> **Aufgabenstellung**
Gib alle folgenden Datensätze als JSON-Liste von Zeichenketten wieder, mit einer Zeichenkette pro Zeile und ohne Leerzeilen.

Eine Reihe von Datensätzen:
——

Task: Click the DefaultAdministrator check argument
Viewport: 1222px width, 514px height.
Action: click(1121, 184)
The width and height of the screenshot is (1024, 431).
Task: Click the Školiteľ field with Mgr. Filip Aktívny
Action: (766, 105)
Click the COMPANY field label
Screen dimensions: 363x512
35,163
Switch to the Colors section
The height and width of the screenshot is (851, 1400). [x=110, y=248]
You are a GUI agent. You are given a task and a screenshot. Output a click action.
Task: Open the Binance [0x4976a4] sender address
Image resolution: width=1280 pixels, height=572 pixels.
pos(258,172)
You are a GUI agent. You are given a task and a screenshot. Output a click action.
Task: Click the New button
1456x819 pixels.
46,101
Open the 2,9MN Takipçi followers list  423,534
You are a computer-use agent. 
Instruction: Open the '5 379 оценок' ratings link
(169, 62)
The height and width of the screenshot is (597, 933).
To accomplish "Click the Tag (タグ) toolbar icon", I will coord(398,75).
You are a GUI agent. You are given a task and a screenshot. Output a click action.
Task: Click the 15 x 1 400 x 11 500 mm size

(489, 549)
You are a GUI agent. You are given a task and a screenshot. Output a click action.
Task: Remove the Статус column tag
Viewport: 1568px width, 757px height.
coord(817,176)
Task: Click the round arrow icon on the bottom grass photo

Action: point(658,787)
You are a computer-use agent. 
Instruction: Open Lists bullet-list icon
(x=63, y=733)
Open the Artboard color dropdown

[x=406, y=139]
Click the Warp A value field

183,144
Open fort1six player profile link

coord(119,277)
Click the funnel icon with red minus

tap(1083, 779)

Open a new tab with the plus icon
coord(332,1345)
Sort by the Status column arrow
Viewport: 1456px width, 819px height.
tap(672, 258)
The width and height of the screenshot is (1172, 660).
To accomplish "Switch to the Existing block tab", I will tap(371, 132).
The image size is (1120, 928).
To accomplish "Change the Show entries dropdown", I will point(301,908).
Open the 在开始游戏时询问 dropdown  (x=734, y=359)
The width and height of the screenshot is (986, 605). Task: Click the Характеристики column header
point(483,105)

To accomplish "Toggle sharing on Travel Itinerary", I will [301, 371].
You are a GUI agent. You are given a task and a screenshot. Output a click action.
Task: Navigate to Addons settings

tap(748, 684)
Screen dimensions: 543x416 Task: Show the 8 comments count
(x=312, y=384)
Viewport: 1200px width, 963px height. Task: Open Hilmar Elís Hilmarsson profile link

——

> **Gelöste Aufgabe**
[
  "Task: Click the DefaultAdministrator check argument",
  "Viewport: 1222px width, 514px height.",
  "Action: click(1121, 184)",
  "The width and height of the screenshot is (1024, 431).",
  "Task: Click the Školiteľ field with Mgr. Filip Aktívny",
  "Action: (766, 105)",
  "Click the COMPANY field label",
  "Screen dimensions: 363x512",
  "35,163",
  "Switch to the Colors section",
  "The height and width of the screenshot is (851, 1400). [x=110, y=248]",
  "You are a GUI agent. You are given a task and a screenshot. Output a click action.",
  "Task: Open the Binance [0x4976a4] sender address",
  "Image resolution: width=1280 pixels, height=572 pixels.",
  "pos(258,172)",
  "You are a GUI agent. You are given a task and a screenshot. Output a click action.",
  "Task: Click the New button",
  "1456x819 pixels.",
  "46,101",
  "Open the 2,9MN Takipçi followers list  423,534",
  "You are a computer-use agent. ",
  "Instruction: Open the '5 379 оценок' ratings link",
  "(169, 62)",
  "The height and width of the screenshot is (597, 933).",
  "To accomplish \"Click the Tag (タグ) toolbar icon\", I will coord(398,75).",
  "You are a GUI agent. You are given a task and a screenshot. Output a click action.",
  "Task: Click the 15 x 1 400 x 11 500 mm size",
  "(489, 549)",
  "You are a GUI agent. You are given a task and a screenshot. Output a click action.",
  "Task: Remove the Статус column tag",
  "Viewport: 1568px width, 757px height.",
  "coord(817,176)",
  "Task: Click the round arrow icon on the bottom grass photo",
  "Action: point(658,787)",
  "You are a computer-use agent. ",
  "Instruction: Open Lists bullet-list icon",
  "(x=63, y=733)",
  "Open the Artboard color dropdown",
  "[x=406, y=139]",
  "Click the Warp A value field",
  "183,144",
  "Open fort1six player profile link",
  "coord(119,277)",
  "Click the funnel icon with red minus",
  "tap(1083, 779)",
  "Open a new tab with the plus icon",
  "coord(332,1345)",
  "Sort by the Status column arrow",
  "Viewport: 1456px width, 819px height.",
  "tap(672, 258)",
  "The width and height of the screenshot is (1172, 660).",
  "To accomplish \"Switch to the Existing block tab\", I will tap(371, 132).",
  "The image size is (1120, 928).",
  "To accomplish \"Change the Show entries dropdown\", I will point(301,908).",
  "Open the 在开始游戏时询问 dropdown  (x=734, y=359)",
  "The width and height of the screenshot is (986, 605). Task: Click the Характеристики column header",
  "point(483,105)",
  "To accomplish \"Toggle sharing on Travel Itinerary\", I will [301, 371].",
  "You are a GUI agent. You are given a task and a screenshot. Output a click action.",
  "Task: Navigate to Addons settings",
  "tap(748, 684)",
  "Screen dimensions: 543x416 Task: Show the 8 comments count",
  "(x=312, y=384)",
  "Viewport: 1200px width, 963px height. Task: Open Hilmar Elís Hilmarsson profile link"
]